Bir grup araştırmacı, hayvan bilincinin derinliklerini daha iyi anlamaya yönelik yeni bir yaklaşım ortaya koydu. Bu yöntem, canlı organizmalar arasındaki benzerlikler ve farklılıklar hakkında yeni anlayışlar doğurabilir. 

Science dergisinde yayımlanan makale, bilim insanlarının hayvan bilincini değerlendirmesinde kullanabileceği “belirteç yöntemi”ni (marker method) ele alıyor. Bu yöntem, insanlarda bilinçle ilişkili davranışsal ve anatomik özellikleri belirlemeyi ve benzer özellikleri insan dışı canlılarda araştırmayı içeriyor. 

Yazarlara göre, hayvan bilinci alanında ilerlemeler kaydederek bilincin doğasına dair temel sorulara cevaplar bulabilir ve insan zihnini daha iyi anlayabiliriz.

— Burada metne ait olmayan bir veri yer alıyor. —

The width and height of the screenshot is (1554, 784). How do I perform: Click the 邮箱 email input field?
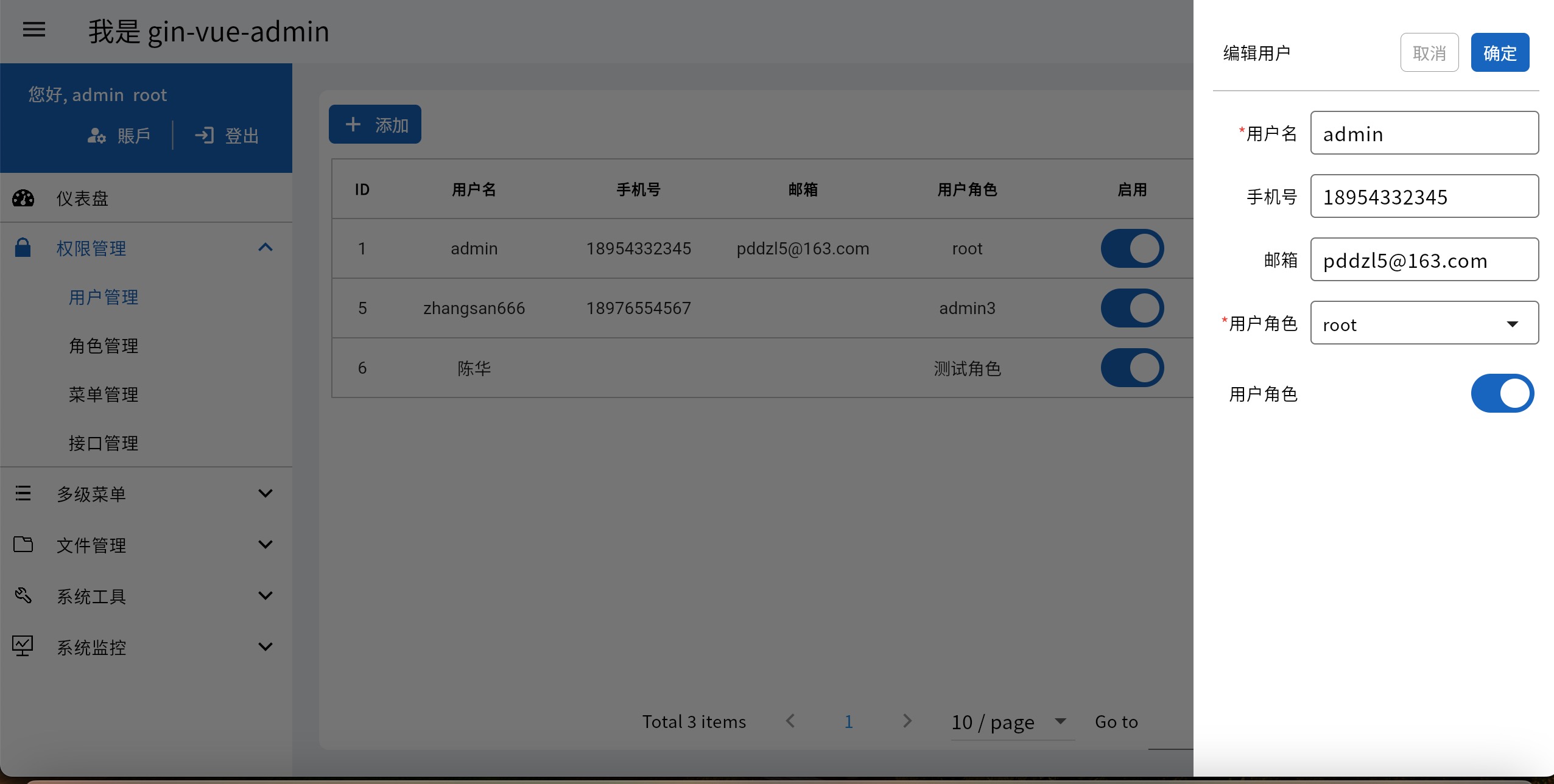1424,260
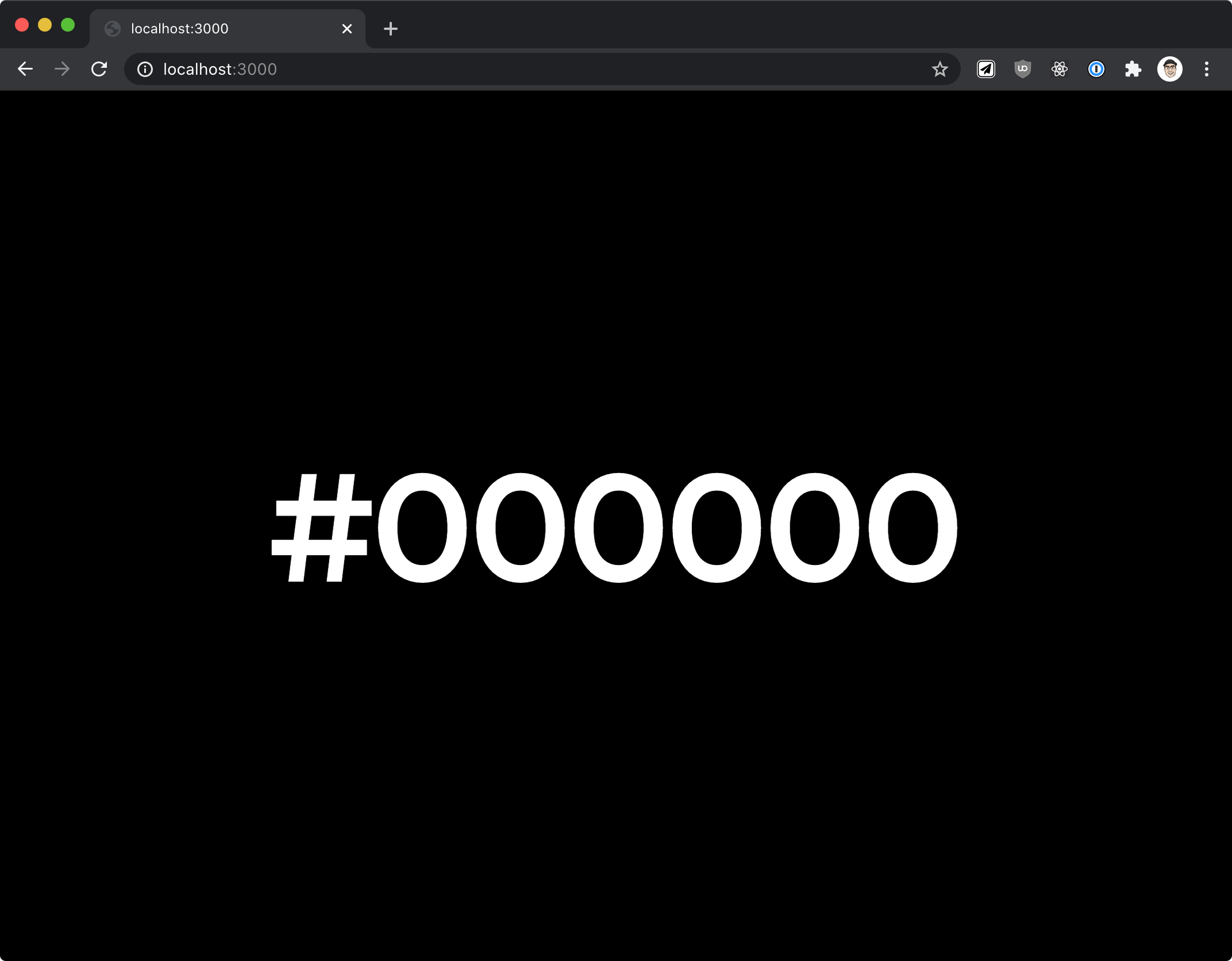The image size is (1232, 961).
Task: Go back to the previous page
Action: click(25, 69)
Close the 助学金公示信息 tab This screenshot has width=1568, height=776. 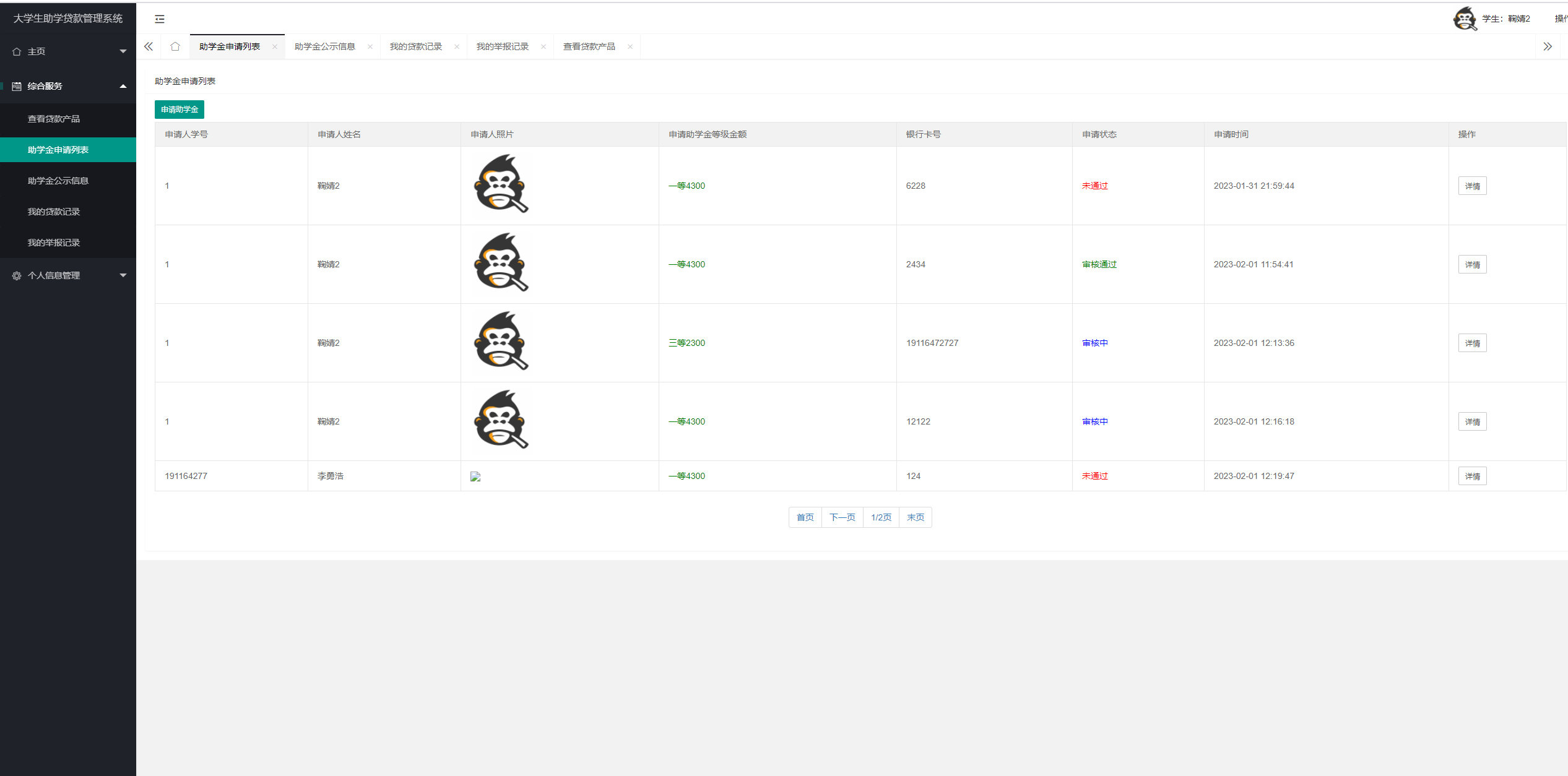(370, 47)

York Üniversitesi’nden Felsefe Profesörü Kristin Andrews, Londra Ekonomi ve Siyaset Bilimi Okulu’ndan Felsefe Profesörü Jonathan Birch ve New York Üniversitesi Çevre Çalışmaları Bölümü’nden Profesör Jeff Sebo, “İnsanlar ve diğer hayvanlar benzer davranışlar sergilediğinde ve bu davranışların insanlardaki en iyi açıklaması bilinçli deneyimi içerdiğinde, bu durum diğer hayvanların da bilinçli deneyime sahip olduğuna dair bir kanıt olarak kabul edilebilir.” diyor.

Bu yayın, “Hayvan Bilinci Hakkında New York Bildirgesi”nin yayımlanmasının üzerinden neredeyse bir yıl geçtikten sonra yayımlandı. Times of London ve diğer kaynaklara göre bildirge, tüm omurgalılar ve birçok omurgasız türde bilincin varlığına dair bilimsel kanıtları ortaya koydu.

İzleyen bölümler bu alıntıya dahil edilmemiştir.